*EXERCISE INSTRUCTIONS*: Look through the records below for the line with "чаши (499, 1458)". Return that line and each one after it up to and including the line with "Попис фондова (653, 837)", exactly.
[Opening ENTRIES PROVIDED section]
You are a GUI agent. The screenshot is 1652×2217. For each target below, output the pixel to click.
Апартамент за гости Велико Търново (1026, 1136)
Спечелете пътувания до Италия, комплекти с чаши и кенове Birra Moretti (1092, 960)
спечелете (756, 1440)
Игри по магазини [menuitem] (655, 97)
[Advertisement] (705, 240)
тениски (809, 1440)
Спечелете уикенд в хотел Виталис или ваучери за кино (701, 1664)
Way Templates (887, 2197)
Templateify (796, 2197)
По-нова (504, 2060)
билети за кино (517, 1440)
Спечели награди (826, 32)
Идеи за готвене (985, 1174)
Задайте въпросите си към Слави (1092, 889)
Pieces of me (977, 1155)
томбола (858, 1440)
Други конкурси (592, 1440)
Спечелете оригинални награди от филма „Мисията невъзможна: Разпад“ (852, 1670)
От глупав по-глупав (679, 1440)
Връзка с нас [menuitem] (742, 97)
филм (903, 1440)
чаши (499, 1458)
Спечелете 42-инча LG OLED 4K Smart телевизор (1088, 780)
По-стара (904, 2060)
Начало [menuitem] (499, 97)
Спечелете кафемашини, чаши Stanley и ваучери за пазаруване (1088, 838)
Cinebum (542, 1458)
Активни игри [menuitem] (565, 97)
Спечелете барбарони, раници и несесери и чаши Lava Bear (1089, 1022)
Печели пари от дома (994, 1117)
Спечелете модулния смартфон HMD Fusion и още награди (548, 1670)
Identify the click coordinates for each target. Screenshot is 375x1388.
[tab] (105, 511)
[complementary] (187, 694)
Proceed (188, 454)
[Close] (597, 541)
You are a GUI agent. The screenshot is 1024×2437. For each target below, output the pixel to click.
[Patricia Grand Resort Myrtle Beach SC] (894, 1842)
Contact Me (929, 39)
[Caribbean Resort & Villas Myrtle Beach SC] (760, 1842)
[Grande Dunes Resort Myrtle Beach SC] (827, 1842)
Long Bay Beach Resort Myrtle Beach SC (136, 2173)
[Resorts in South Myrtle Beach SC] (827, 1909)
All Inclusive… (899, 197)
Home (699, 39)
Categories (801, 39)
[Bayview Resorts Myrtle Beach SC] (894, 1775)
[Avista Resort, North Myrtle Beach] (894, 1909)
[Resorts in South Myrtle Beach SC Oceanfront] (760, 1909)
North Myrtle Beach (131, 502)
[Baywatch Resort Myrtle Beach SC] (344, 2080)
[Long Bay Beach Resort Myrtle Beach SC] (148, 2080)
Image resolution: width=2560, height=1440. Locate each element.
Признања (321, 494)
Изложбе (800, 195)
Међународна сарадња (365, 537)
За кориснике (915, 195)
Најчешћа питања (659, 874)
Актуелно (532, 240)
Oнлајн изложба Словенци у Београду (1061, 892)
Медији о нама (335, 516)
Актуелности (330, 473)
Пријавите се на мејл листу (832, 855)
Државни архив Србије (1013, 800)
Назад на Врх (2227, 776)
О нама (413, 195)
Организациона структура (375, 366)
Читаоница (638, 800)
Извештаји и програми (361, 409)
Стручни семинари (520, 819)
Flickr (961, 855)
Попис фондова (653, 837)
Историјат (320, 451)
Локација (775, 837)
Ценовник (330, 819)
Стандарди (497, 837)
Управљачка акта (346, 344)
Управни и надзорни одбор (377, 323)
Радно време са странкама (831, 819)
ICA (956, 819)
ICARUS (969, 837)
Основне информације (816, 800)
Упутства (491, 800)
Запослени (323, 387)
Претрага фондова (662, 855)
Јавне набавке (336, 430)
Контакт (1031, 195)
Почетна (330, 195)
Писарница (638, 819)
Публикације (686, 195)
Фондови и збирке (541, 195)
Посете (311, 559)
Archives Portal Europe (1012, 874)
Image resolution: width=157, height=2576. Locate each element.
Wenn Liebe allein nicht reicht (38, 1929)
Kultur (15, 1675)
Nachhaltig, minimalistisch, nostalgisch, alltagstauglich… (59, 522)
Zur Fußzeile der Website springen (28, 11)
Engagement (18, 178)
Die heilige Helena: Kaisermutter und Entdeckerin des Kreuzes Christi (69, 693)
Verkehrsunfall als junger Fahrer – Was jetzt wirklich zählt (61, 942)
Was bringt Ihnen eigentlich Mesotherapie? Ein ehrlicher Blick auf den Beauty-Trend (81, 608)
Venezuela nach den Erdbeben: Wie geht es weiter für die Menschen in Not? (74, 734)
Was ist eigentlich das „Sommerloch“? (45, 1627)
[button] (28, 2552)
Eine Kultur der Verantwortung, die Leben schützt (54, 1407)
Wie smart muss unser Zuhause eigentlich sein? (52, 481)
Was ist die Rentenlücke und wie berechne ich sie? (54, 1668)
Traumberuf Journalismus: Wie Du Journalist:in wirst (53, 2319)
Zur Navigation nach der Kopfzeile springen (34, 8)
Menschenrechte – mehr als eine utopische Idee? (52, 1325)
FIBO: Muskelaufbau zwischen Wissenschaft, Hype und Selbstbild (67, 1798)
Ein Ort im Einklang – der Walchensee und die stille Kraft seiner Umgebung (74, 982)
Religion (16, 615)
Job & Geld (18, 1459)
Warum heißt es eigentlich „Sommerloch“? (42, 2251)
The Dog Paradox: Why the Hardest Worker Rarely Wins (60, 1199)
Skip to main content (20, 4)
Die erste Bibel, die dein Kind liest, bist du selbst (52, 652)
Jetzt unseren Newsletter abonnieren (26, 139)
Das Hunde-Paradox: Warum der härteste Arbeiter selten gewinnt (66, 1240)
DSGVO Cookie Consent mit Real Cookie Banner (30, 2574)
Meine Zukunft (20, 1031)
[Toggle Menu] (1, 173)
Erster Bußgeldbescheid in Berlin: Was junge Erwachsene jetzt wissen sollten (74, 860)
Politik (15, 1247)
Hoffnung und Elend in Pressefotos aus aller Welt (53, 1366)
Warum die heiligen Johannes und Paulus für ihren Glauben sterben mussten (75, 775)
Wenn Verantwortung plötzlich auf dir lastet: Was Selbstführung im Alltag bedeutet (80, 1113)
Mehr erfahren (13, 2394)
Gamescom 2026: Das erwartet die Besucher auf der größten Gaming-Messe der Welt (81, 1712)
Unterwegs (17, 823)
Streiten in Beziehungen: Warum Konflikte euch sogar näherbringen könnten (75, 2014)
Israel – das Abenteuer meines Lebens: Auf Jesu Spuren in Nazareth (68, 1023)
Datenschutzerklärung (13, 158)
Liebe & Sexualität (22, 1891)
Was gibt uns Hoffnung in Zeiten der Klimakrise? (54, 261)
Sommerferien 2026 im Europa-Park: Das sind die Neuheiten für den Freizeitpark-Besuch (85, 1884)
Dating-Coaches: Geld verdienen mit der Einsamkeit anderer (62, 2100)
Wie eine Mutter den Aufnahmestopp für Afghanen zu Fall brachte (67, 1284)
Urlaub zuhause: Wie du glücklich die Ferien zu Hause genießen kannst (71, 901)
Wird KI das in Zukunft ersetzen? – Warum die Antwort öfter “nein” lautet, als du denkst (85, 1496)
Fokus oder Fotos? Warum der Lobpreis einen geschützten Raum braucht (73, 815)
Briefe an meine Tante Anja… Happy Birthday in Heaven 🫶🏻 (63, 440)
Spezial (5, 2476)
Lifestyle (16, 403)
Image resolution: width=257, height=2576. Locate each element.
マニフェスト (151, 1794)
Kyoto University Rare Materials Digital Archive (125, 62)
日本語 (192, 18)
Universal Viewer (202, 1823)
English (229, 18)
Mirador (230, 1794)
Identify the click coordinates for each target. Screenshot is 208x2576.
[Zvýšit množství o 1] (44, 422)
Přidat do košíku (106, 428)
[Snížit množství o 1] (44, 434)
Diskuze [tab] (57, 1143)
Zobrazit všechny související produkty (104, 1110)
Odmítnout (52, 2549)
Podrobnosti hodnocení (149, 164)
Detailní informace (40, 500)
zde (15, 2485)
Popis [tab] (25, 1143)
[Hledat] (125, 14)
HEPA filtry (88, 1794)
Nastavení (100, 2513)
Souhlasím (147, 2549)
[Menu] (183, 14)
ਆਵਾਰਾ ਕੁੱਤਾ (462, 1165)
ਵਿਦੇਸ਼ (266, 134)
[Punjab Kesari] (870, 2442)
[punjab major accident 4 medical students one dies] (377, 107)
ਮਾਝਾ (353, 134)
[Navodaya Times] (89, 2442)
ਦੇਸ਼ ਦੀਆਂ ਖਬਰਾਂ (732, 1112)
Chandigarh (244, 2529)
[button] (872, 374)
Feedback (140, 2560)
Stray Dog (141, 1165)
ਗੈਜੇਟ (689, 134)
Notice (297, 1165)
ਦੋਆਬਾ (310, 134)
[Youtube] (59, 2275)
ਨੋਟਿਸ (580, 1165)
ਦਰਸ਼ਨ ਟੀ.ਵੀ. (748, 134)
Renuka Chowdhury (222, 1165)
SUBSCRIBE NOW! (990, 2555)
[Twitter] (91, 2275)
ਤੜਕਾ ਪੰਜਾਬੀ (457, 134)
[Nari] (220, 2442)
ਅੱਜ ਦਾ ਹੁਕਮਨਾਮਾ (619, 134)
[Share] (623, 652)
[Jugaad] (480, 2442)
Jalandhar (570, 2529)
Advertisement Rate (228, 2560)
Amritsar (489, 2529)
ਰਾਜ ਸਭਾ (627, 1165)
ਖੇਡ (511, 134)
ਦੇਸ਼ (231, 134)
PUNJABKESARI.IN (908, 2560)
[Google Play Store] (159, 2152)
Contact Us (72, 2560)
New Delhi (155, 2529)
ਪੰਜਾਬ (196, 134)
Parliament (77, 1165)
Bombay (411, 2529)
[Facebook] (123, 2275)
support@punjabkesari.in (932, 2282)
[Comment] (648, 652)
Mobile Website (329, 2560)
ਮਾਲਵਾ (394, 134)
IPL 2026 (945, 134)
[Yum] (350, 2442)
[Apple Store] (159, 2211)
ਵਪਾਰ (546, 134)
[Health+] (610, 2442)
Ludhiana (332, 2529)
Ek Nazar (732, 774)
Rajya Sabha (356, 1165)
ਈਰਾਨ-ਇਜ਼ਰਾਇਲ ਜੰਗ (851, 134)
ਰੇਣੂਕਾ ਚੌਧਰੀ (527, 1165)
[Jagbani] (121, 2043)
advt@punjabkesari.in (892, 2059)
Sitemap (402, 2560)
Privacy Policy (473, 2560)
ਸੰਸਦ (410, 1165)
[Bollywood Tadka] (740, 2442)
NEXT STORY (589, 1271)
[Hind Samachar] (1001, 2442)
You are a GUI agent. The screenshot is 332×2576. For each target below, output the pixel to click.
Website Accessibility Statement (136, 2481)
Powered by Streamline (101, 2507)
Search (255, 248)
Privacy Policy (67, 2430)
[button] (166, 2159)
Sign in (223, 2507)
[Closing ENTRIES PROVIDED section]
*PROBLEM SOLUTION*:
чаши (499, 1458)
Спечелете 42-инча LG OLED 4K Smart телевизор (1088, 780)
По-стара (904, 2060)
Начало [menuitem] (499, 97)
Спечелете кафемашини, чаши Stanley и ваучери за пазаруване (1088, 838)
Cinebum (542, 1458)
Активни игри [menuitem] (565, 97)
Спечелете барбарони, раници и несесери и чаши Lava Bear (1089, 1022)
Печели пари от дома (994, 1117)
Спечелете модулния смартфон HMD Fusion и още награди (548, 1670)
Identify the click coordinates for each target. Screenshot is 375x1388.
[tab] (105, 511)
[complementary] (187, 694)
Proceed (188, 454)
[Close] (597, 541)
You are a GUI agent. The screenshot is 1024×2437. For each target below, output the pixel to click.
[Patricia Grand Resort Myrtle Beach SC] (894, 1842)
Contact Me (929, 39)
[Caribbean Resort & Villas Myrtle Beach SC] (760, 1842)
[Grande Dunes Resort Myrtle Beach SC] (827, 1842)
Long Bay Beach Resort Myrtle Beach SC (136, 2173)
[Resorts in South Myrtle Beach SC] (827, 1909)
All Inclusive… (899, 197)
Home (699, 39)
Categories (801, 39)
[Bayview Resorts Myrtle Beach SC] (894, 1775)
[Avista Resort, North Myrtle Beach] (894, 1909)
[Resorts in South Myrtle Beach SC Oceanfront] (760, 1909)
North Myrtle Beach (131, 502)
[Baywatch Resort Myrtle Beach SC] (344, 2080)
[Long Bay Beach Resort Myrtle Beach SC] (148, 2080)
Image resolution: width=2560, height=1440. Locate each element.
Признања (321, 494)
Изложбе (800, 195)
Међународна сарадња (365, 537)
За кориснике (915, 195)
Најчешћа питања (659, 874)
Актуелно (532, 240)
Oнлајн изложба Словенци у Београду (1061, 892)
Медији о нама (335, 516)
Актуелности (330, 473)
Пријавите се на мејл листу (832, 855)
Државни архив Србије (1013, 800)
Назад на Врх (2227, 776)
О нама (413, 195)
Организациона структура (375, 366)
Читаоница (638, 800)
Извештаји и програми (361, 409)
Стручни семинари (520, 819)
Flickr (961, 855)
Попис фондова (653, 837)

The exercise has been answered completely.